While he indulged in his children, he was very strict too, and insisted on taking academics seriously. His daughter loved academics , and he encouraged her , not just then but even after she had her first child , in 1945, and suddenly got an opportunity to do a Masters at Columbia accompanying her husband who was going for Graduate studies in the US. He looked after his 1 year old grandson in India while she completed her stuff. There were other family "mothers" around, but few willing to step in like he did . Bringing up his children , particularly a daughter , in those days, when people still sneezed at higher education, he gave her confidence to go forth and learn, getting her married, settled in, and then basically staying out of the picture as she adjusted herself to a another house with another thinking.
Was this "mothering" ? Did the daughter imbibe her mothering concepts there ? Do you need to be born with XX chromosomes to get the magical ability to mother ? Does being a XY combination make you deficient in mothering ? Is mothering all about indulging ? Is mothering all about sticking and following societal mores ? Is mothering all about believing in something, something tugging at your heart, and you moving heaven and earth, to ensure that not only does your child get what you think is the best, but also realizes what went into it , so he/she values what he got?
Perhaps , an XX combination predisposes you towards mothering, but it would be wrong to equate a social concept like mothering, with a goulash of Human Chorionic Gonadotropin, Oxytocin, Prolactin , Estradiol, and Progesterone, and possibly others , that we women all automatically get drowned in , as certified "mothers".
That daughter was my mother . While her instincts might be her own, she picked up her Mothering concepts from her father. Those of us lucky to have had both father and mother throughout our childhood , take so many things for granted.
There are so many fathers who mother without us realizing it.
I have known sons who amazingly mothered their own mothers in the evening of their lives. Ensuring after a long day at work, that she didn't feel cold in bed as old people are wont to do, there would always be a hot water bottle waiting for her in bed, and sometimes even giving quick ankle rubs as she lay there, in a quiet chitchat, before he returned to his own different world of kids, projects etc.
And so life continues.
Those who are not yet mothers also mother .
I have had occasion to wake up during the high fevers , to a ready, fresh hot simple meal, cooked by a very young family member; you wouldn't know the pleasure of being given a cold cut apple in a katori, with a glass of something cool to drink, on a hot afternoon , when you don't know if it's the the fever or the weather that is heating you up, and turning over on your side is actually a chore, and you have just woken up drenched in perspiration.
I have also been admonished by the same family member for not closing a tap properly , thanks to my tired finger muscles.
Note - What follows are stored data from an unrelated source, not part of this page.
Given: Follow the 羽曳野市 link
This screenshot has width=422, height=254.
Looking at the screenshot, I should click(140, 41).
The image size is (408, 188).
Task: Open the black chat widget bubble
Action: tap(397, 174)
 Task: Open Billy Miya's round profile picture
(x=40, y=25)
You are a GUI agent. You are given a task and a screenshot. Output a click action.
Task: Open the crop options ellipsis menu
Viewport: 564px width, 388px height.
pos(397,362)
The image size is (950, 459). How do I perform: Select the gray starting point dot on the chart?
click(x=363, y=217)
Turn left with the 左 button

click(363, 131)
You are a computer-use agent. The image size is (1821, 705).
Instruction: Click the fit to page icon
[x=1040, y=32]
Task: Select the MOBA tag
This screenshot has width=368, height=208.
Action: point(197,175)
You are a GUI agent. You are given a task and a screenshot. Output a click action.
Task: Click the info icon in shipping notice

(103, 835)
Yes. I think she is learning well.......
And then I often wonder about "mothering", why every single dictionary specifies the inclusion of "mother" while defining it, and things like FB suddenly flare up with mothering "dares", with mothers posting photos with their kids.
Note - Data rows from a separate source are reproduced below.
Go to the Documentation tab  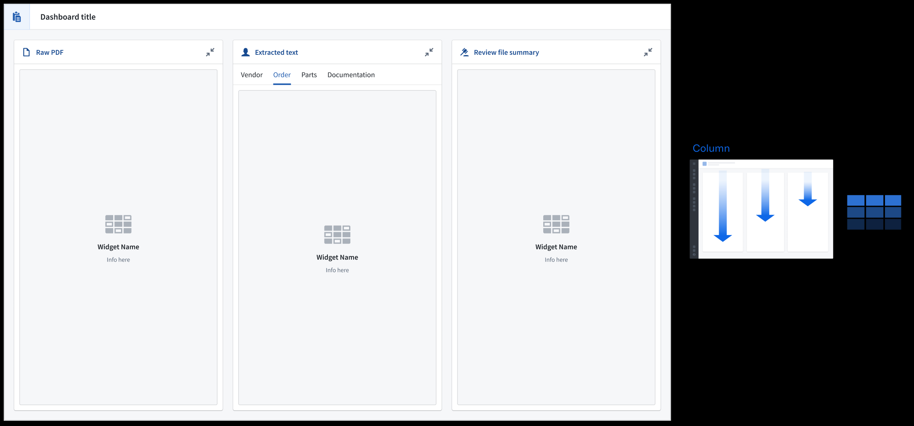click(351, 75)
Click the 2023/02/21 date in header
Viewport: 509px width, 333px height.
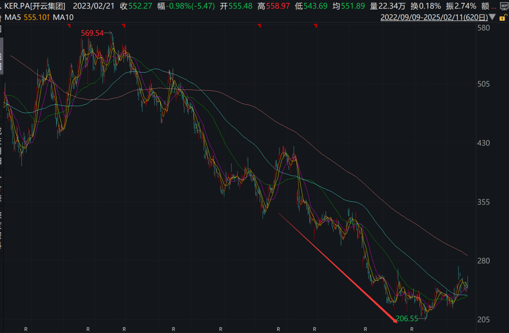click(x=92, y=6)

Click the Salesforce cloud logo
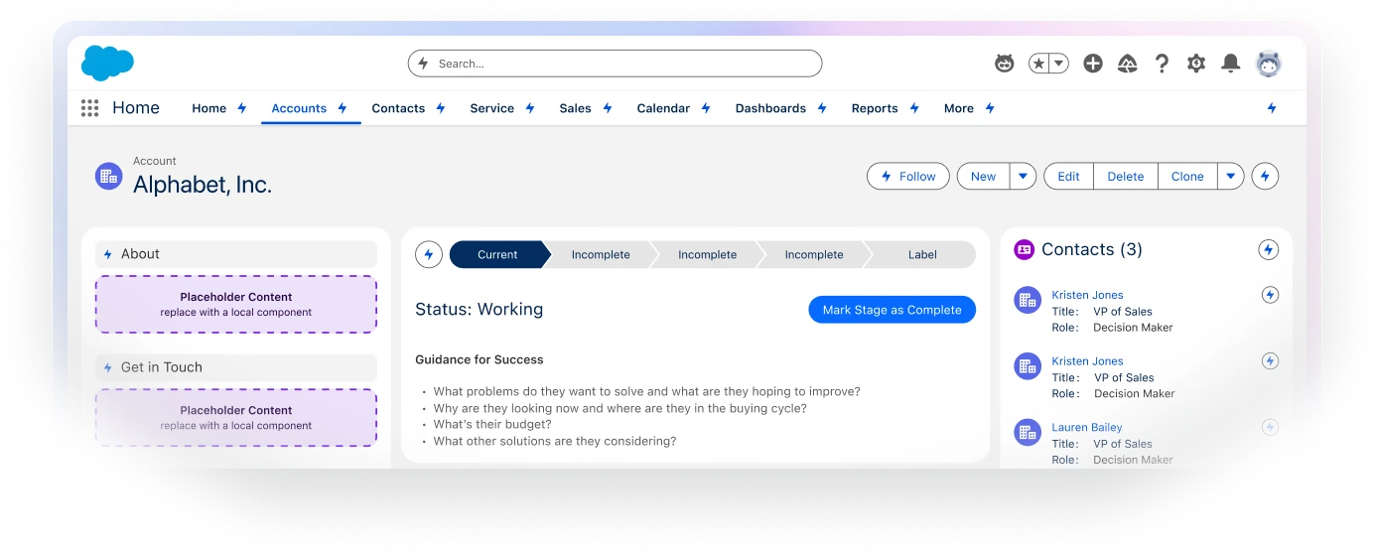coord(107,64)
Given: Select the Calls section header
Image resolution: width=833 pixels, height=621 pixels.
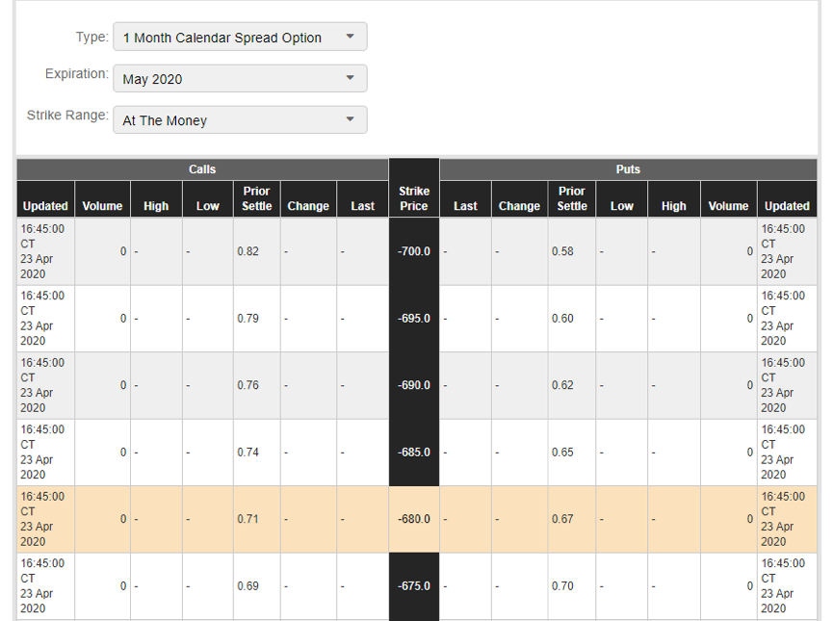Looking at the screenshot, I should point(202,169).
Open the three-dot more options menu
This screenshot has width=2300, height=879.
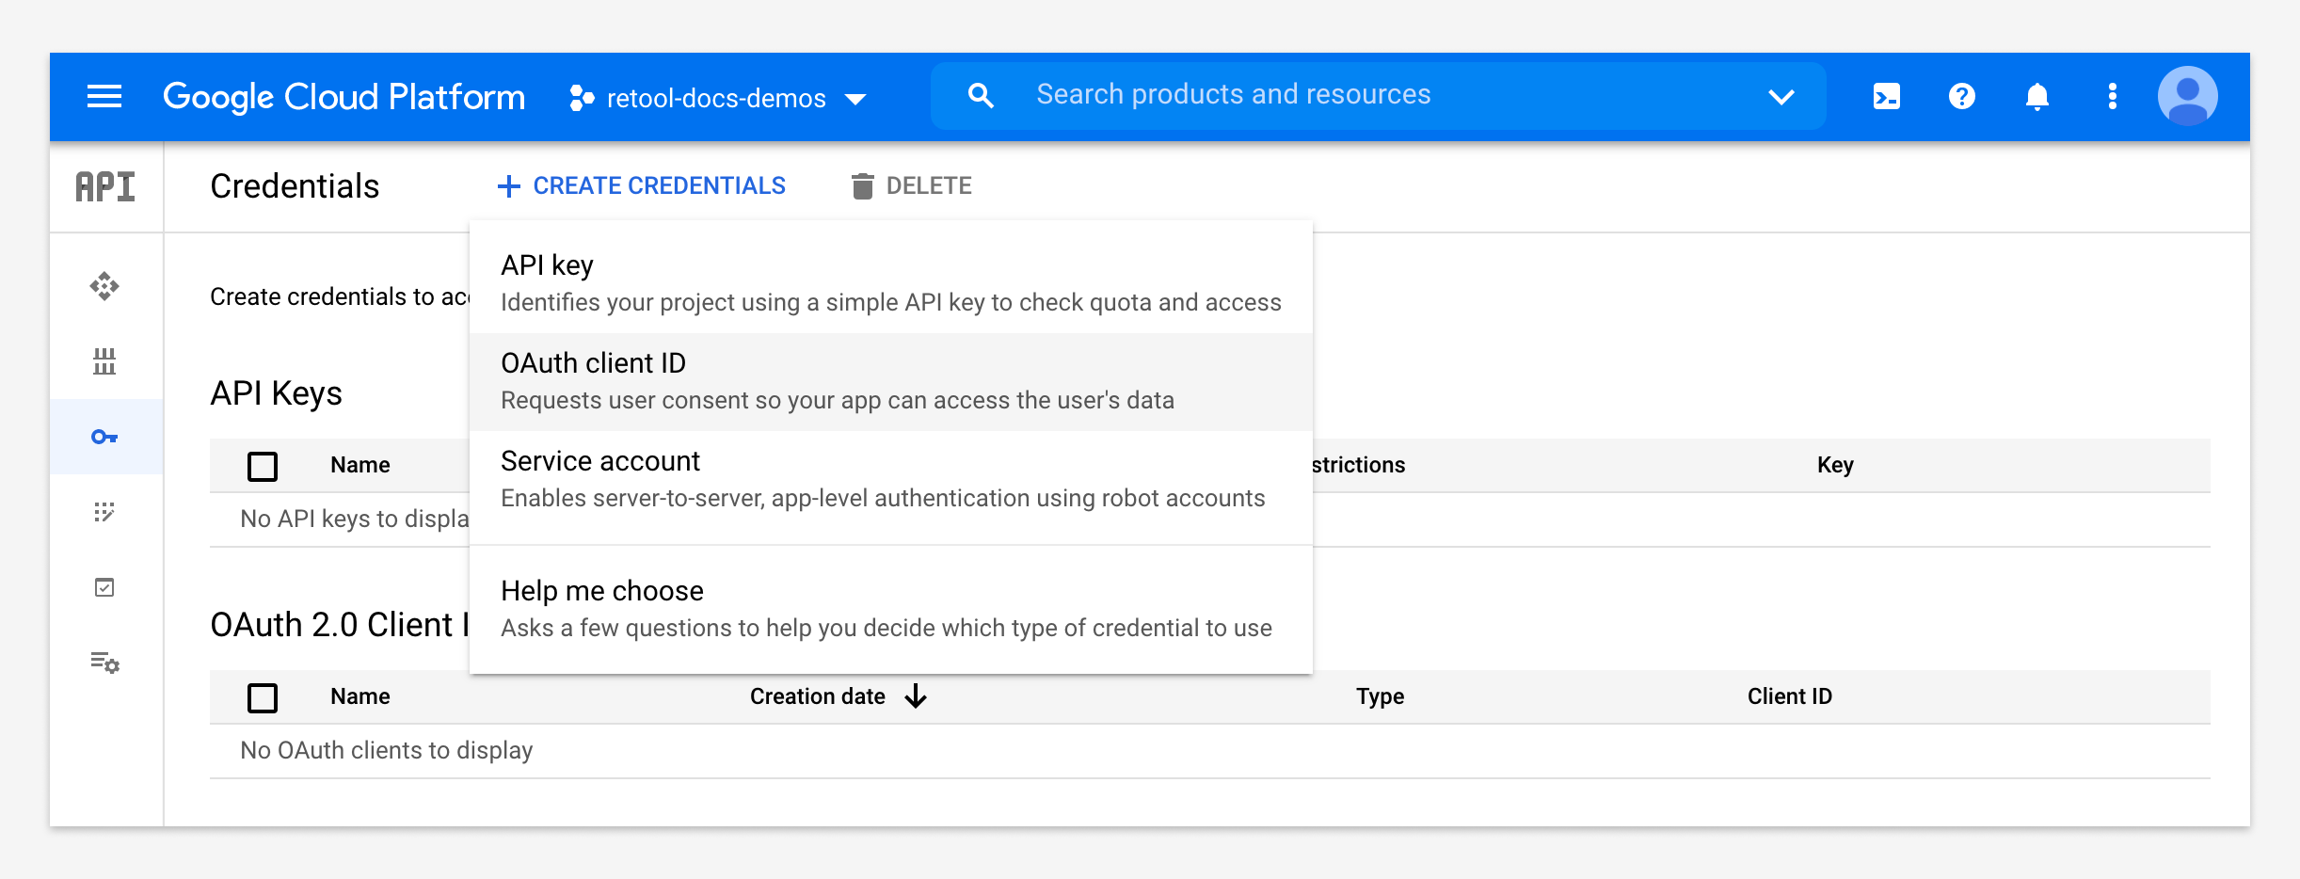tap(2112, 96)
Perhaps there are all these imminent Days that we are supposed to celebrate.
Perhaps a presence on social media in an appropriate forum proves something, to God knows who.
And then when everything is done and "posted", and the brouhaha has subsided, some truths still remain.
It is possible to not have a uterus and still mother .
It is possible to have a uterus, but insufficient infrastructure, and still "mother".
Mothering, truthfully, doesn't have much to do how the child was born. It has much to do with how the child was cared for, and is being cared for. What the child has imbibed , and taken forward.
This post is dedicated to such folks who have opened my eyes and pointed me to what mothering really is.
It's tough. Like algebra. Whether you are XX or XY.
But if you try hard enough, there is always a great solution.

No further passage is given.